Data under study:
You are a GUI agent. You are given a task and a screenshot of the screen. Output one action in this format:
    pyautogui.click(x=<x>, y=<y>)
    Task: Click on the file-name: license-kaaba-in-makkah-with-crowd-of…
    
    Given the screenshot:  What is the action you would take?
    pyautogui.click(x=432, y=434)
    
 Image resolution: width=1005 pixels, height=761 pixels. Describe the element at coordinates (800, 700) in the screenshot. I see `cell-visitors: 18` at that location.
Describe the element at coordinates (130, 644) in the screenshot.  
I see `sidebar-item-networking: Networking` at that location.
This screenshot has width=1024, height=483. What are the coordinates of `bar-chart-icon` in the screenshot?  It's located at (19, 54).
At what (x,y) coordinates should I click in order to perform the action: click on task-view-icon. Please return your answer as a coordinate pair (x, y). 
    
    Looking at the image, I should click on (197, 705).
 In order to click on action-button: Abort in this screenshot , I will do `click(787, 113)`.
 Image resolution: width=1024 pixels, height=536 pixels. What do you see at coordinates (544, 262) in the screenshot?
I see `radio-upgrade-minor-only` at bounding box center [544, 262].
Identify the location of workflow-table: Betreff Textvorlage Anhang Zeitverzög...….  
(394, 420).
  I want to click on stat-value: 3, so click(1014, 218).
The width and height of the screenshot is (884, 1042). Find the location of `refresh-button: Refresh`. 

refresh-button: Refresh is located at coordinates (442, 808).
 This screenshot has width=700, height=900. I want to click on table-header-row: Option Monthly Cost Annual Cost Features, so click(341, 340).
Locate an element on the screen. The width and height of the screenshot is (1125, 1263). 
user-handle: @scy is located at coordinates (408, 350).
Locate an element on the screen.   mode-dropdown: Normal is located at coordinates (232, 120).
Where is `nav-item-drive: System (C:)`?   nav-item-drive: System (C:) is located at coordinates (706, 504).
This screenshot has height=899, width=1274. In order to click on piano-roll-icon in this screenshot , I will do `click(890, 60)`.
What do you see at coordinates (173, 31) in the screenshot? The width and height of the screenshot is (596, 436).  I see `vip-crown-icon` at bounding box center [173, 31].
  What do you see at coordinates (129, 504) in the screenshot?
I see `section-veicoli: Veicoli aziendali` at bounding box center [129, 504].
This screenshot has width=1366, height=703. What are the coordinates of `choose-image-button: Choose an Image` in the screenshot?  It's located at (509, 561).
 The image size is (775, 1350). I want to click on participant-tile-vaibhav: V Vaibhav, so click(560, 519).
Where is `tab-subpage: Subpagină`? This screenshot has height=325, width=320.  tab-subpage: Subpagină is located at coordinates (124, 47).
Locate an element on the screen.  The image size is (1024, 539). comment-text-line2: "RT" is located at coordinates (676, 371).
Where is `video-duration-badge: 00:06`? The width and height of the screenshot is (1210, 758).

Directions:
Report every line of the rows above that contains the string "refresh", treating uppercase and lowercase letters as different.

Answer for this exercise:
The width and height of the screenshot is (884, 1042). Find the location of `refresh-button: Refresh`. 
refresh-button: Refresh is located at coordinates (442, 808).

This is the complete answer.